Exactly -- I can drive 1.5 KMs to a GO station or much further to a subway station or even further than that to downtown Toronto. I don't feel driving 3 KMs a day in a small car is killing the planet. When it's warmer, I don't mind just walking from home even though it does add time to my commute.

If there was a GO shuttle that went to my neighbourhood, I would gladly take it, but it seems as if the shuttles only go in certain directions from the GO stations in York Region for some reason.
 
Exactly -- I can drive 1.5 KMs to a GO station or much further to a subway station or even further than that to downtown Toronto. I don't feel driving 3 KMs a day in a small car is killing the planet.
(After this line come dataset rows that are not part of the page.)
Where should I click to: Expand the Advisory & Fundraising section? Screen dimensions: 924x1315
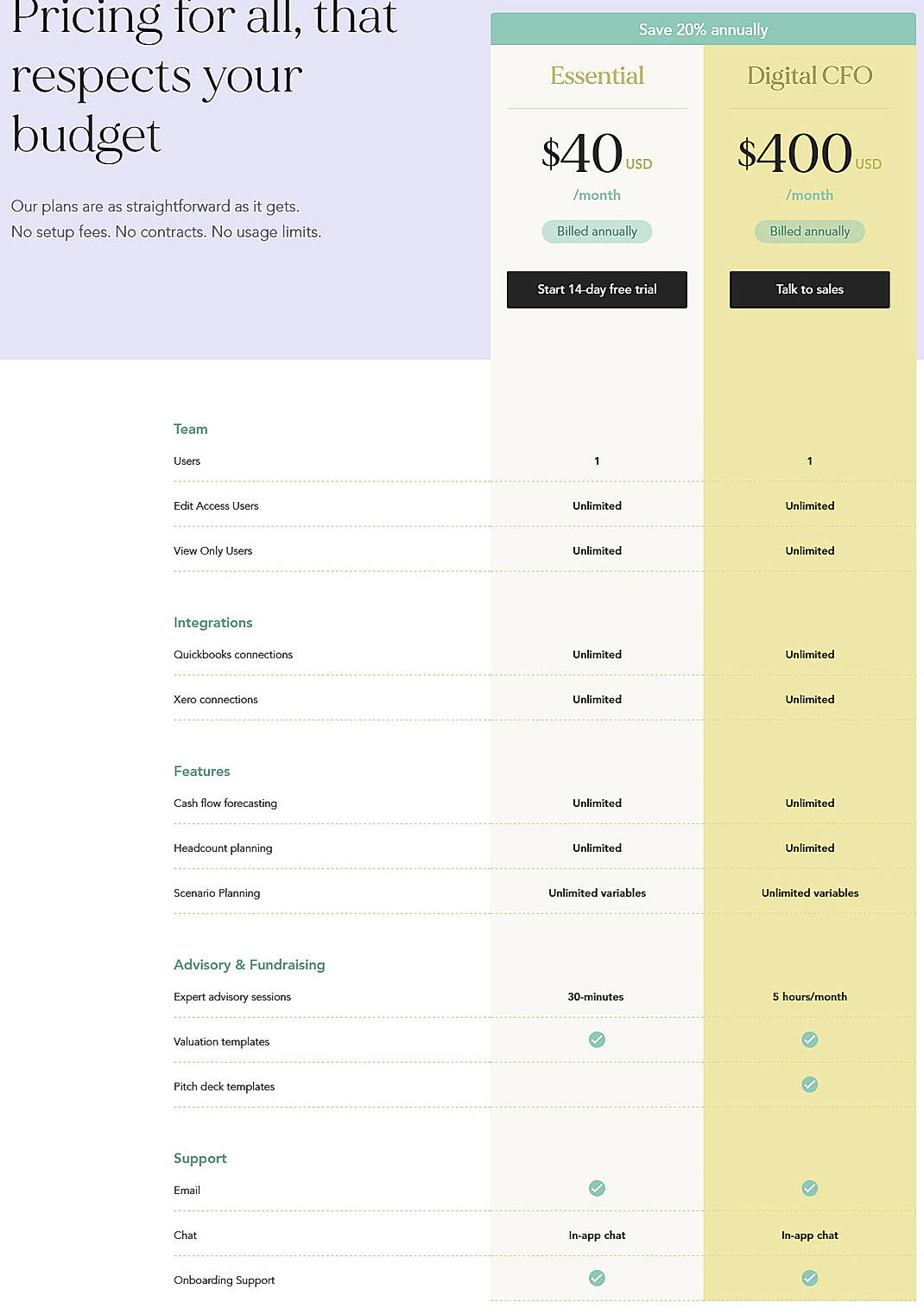(250, 964)
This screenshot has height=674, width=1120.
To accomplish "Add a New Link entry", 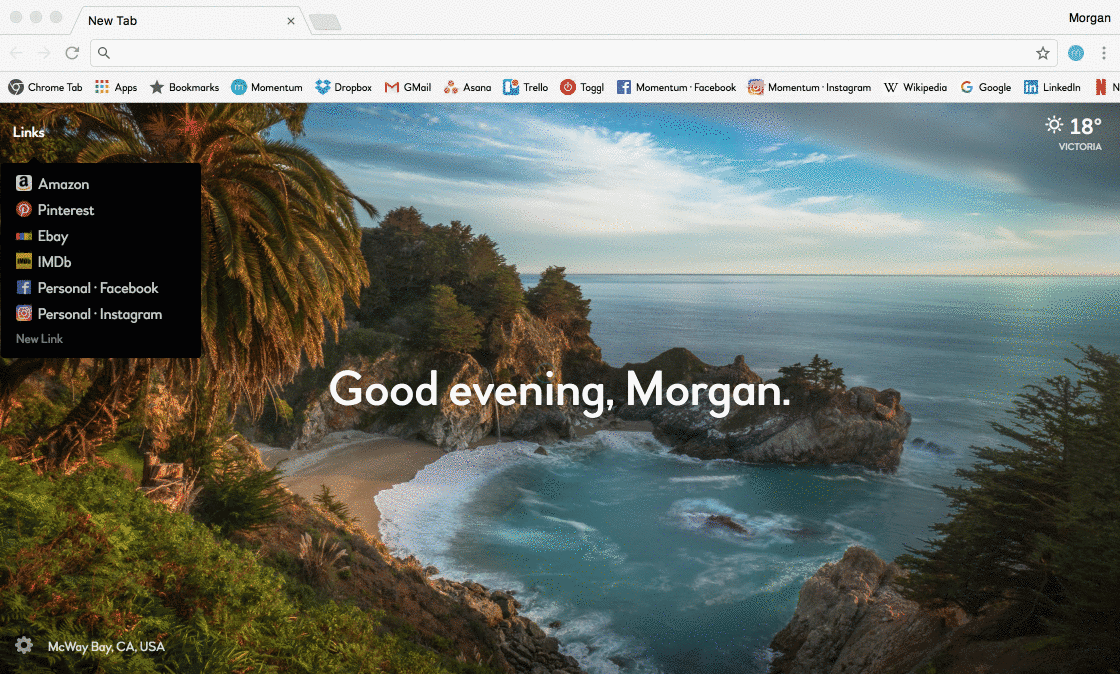I will click(x=39, y=338).
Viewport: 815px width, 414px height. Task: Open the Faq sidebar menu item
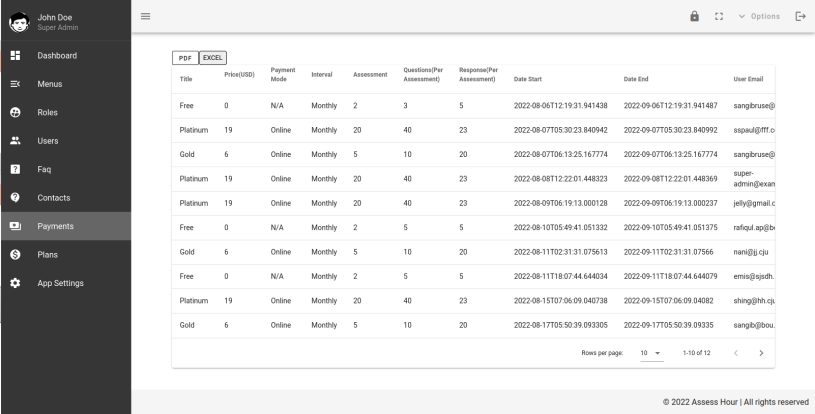pos(45,169)
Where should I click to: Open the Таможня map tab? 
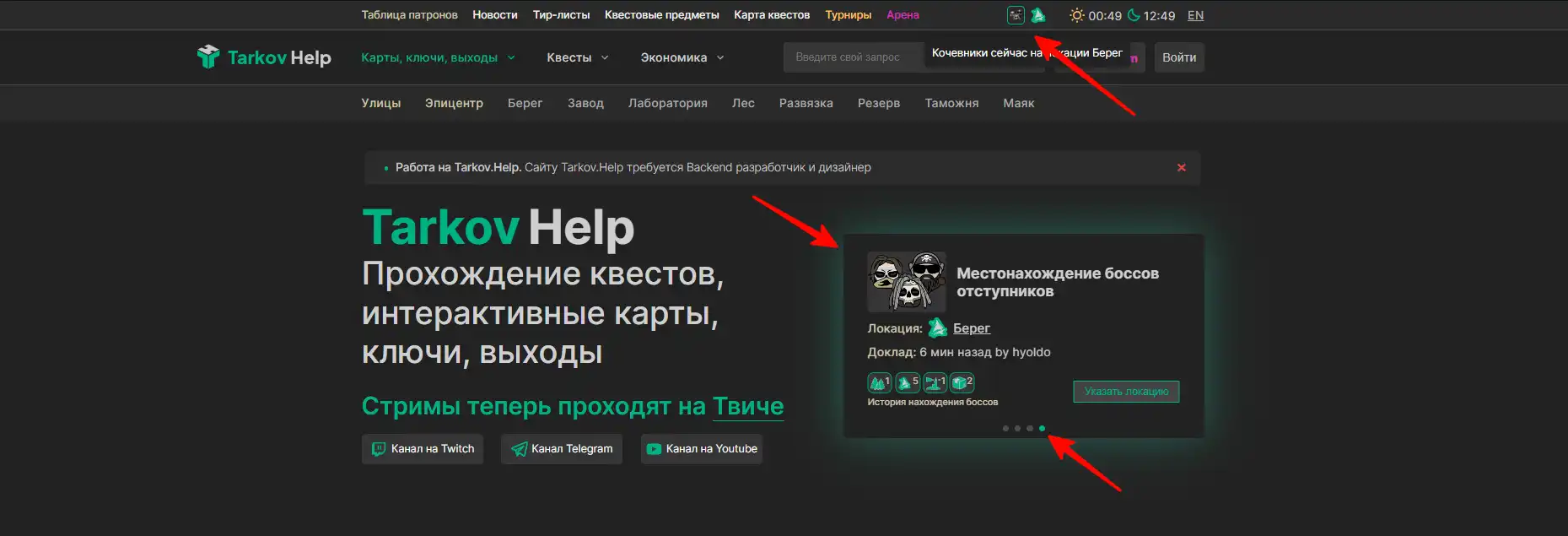pos(951,103)
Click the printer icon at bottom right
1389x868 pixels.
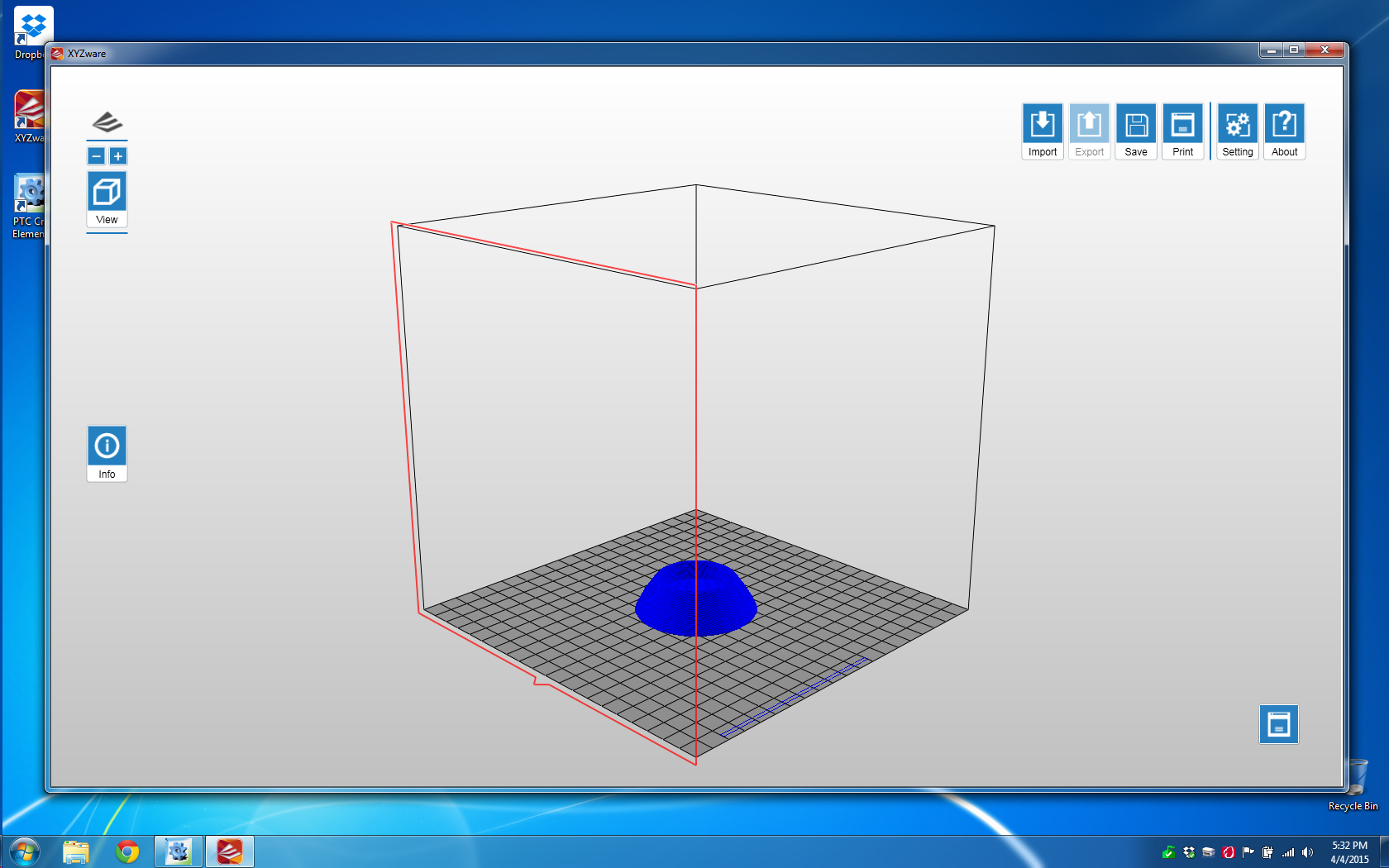(x=1278, y=724)
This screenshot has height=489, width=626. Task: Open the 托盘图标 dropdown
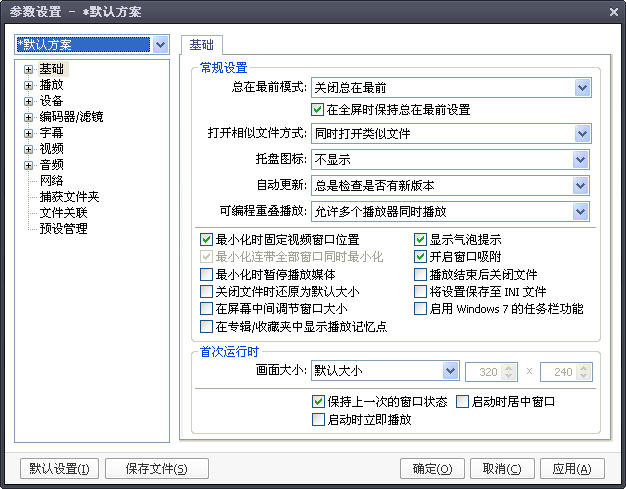(582, 159)
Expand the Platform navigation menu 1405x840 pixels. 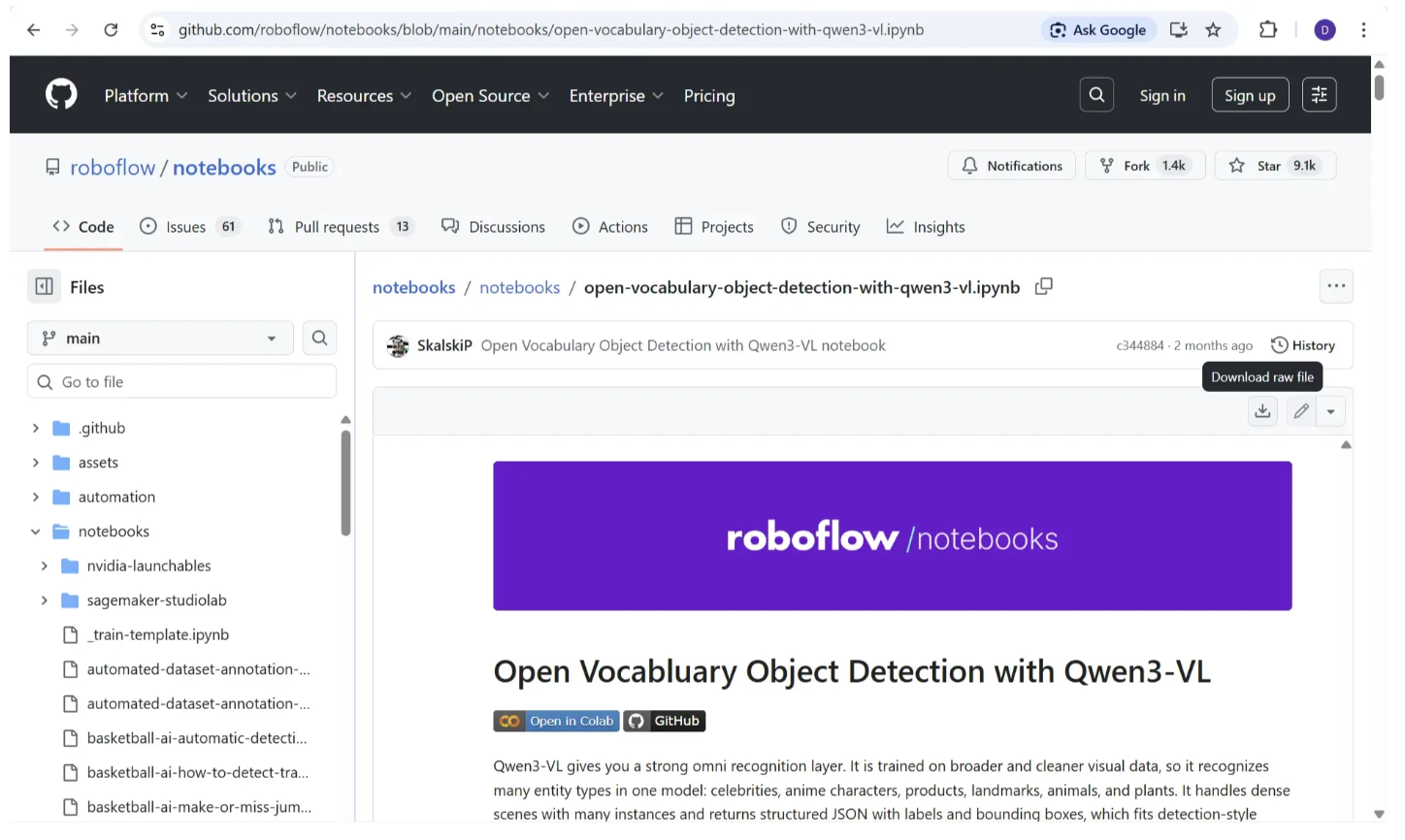[146, 96]
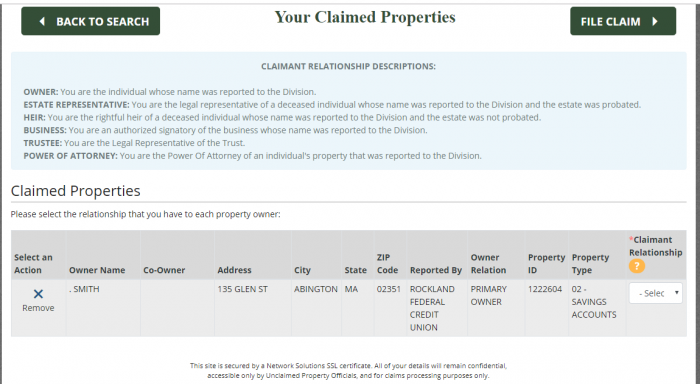
Task: Click the Your Claimed Properties heading
Action: pyautogui.click(x=365, y=17)
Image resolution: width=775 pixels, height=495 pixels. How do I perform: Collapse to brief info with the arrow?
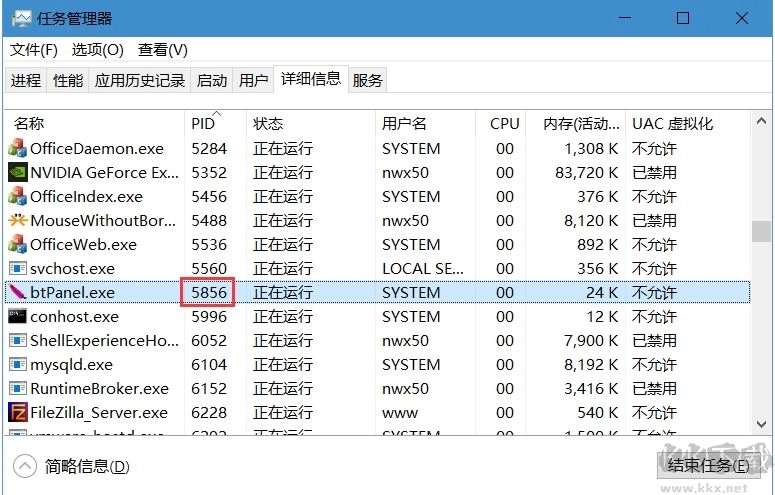[25, 465]
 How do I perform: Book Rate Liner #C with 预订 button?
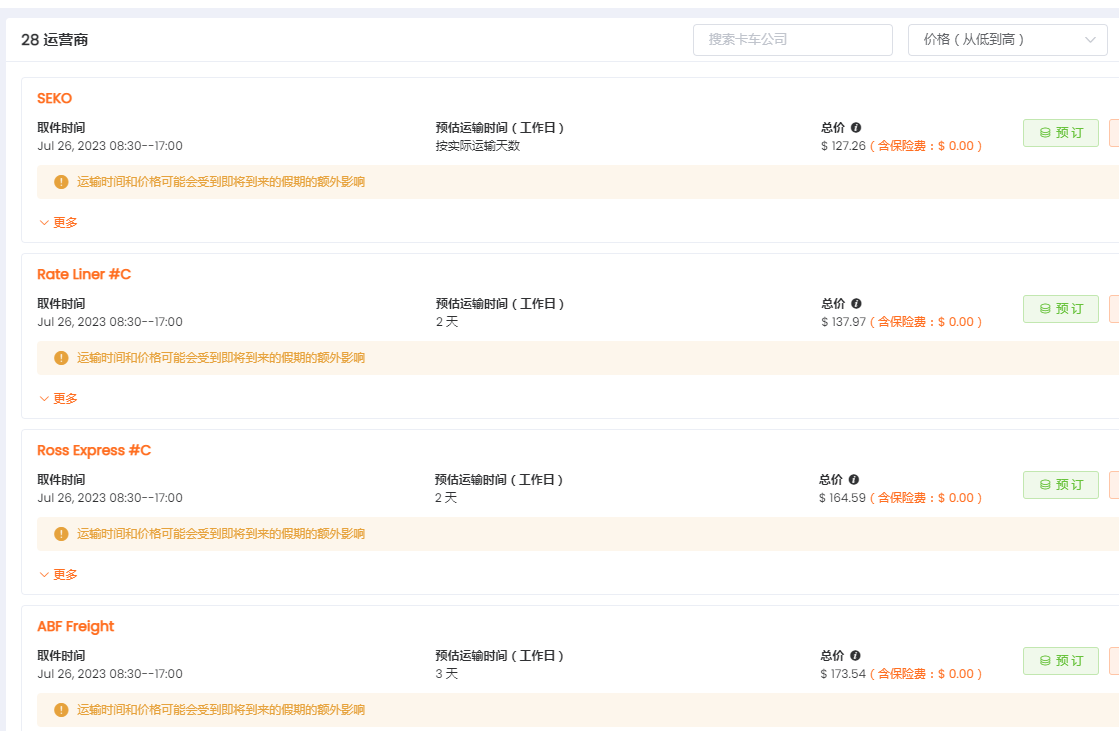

When it's warmer, I don't mind just walking from home even though it does add time to my commute.

If there was a GO shuttle that went to my neighbourhood, I would gladly take it, but it seems as if the shuttles only go in certain directions from the GO stations in York Region for some reason.

This, most of GO's passengers are from the suburbs, which unfortunately has shitty transit service, it's really a catch 22 either provide free aprking so that people can get to the station at a reasonable amount of time to spare room on congested city highways, or charge for parking and those people drive down anyway. You really can't win. Better for people to be dirving 2 or 3 km to a GO station close to them rather than 45KM downtown IMO. There really should be design provisions for GO station parking structures and stations to be built-up around them in the suburbs, similar to what they are doing in Oakville.
 
I recently heard that the cost of a single parking spot on GO's system (between lighting, snow clearing, enforcement, maintainence and capital costs - land and construction) is approximately $9/day. GO would only break even if it charged that amount to drivers. I don't know if that figure includes weekends or not though.

When I heard that, I was flabergasted. A large portion of GO fares go only to parking lot maintenance. A huge portion of their capital expentitures are in parking lot/garage construction and land acquisition for parking lots.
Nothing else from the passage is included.